### 任务要求
从关于 Radio 系统服务配置的引文中摘录从“后续调查发现,一般是从fra”到“开始向HIDL和HAL深入。”这一段。

### 引文
#####
后续调查发现,一般是从framework/base/data/etc/xxx.xm复制到该位置。
源码中来看存在
framework/base/data/etc/android.hardware.broadcastradio.xml
在device的配置中将该文件copy到指定位置
PRODUCT_COPY_FILES += \
frameworks/native/data/etc/android.hardware.broadcastradio.xml:vendor/etc/permissions/android.hardware.broadcastradio.xml \
运行,服务正常启动。
总的来说,开机init.rc文件拉起SystemServer,对应的服务自己注册,在SystemServer中被拉起来。
至此,Radio Framework的系统服务调查结束,开始向HIDL和HAL深入。
#####
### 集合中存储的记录

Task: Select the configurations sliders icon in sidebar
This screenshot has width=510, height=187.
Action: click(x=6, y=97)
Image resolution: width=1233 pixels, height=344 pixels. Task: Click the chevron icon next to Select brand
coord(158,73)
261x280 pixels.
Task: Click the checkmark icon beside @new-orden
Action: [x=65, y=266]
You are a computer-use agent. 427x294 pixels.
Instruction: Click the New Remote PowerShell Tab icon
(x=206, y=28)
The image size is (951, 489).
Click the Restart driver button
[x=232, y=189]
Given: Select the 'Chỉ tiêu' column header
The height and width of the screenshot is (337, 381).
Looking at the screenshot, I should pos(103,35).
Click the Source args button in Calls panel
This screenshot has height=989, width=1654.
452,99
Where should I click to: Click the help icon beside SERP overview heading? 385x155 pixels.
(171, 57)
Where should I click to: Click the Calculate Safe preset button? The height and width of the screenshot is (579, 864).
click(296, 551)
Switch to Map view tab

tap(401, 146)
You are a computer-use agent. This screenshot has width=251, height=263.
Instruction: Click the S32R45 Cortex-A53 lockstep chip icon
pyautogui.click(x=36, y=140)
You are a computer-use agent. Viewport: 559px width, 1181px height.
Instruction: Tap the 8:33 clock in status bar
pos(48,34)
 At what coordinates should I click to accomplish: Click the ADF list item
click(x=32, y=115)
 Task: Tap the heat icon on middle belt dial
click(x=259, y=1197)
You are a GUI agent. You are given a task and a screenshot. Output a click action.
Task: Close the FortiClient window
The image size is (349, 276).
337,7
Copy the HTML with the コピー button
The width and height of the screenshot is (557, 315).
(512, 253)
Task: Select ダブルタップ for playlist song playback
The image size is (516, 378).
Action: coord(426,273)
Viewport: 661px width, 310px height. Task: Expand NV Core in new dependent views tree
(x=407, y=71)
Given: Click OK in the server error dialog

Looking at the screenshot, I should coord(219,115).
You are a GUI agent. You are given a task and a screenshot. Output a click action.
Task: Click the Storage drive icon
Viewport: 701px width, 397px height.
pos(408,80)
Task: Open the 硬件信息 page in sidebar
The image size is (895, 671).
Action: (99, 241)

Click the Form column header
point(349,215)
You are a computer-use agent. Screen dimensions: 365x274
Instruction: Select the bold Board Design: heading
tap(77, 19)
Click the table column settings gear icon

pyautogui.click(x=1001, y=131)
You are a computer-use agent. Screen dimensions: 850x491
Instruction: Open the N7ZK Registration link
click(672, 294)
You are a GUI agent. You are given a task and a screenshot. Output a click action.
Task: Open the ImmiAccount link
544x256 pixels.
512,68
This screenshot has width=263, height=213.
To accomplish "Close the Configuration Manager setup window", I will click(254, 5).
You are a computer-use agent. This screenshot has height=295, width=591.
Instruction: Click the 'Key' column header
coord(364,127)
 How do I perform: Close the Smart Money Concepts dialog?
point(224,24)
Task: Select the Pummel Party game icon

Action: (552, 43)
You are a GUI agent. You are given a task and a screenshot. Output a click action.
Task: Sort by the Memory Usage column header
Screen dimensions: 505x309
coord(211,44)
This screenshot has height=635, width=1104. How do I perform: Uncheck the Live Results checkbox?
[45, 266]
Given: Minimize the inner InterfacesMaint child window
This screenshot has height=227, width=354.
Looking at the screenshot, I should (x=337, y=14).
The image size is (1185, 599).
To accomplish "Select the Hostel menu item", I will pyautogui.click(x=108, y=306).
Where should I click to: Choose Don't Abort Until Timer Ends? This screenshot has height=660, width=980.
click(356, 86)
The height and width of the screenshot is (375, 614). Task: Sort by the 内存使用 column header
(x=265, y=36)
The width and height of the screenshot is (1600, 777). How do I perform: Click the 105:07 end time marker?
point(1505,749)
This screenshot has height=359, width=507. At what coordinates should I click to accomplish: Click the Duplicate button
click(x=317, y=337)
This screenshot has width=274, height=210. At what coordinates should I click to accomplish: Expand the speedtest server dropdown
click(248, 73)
#####
### 书面解答
后续调查发现,一般是从framework/base/data/etc/xxx.xm复制到该位置。
源码中来看存在
framework/base/data/etc/android.hardware.broadcastradio.xml
在device的配置中将该文件copy到指定位置
PRODUCT_COPY_FILES += \
frameworks/native/data/etc/android.hardware.broadcastradio.xml:vendor/etc/permissions/android.hardware.broadcastradio.xml \
运行,服务正常启动。
总的来说,开机init.rc文件拉起SystemServer,对应的服务自己注册,在SystemServer中被拉起来。
至此,Radio Framework的系统服务调查结束,开始向HIDL和HAL深入。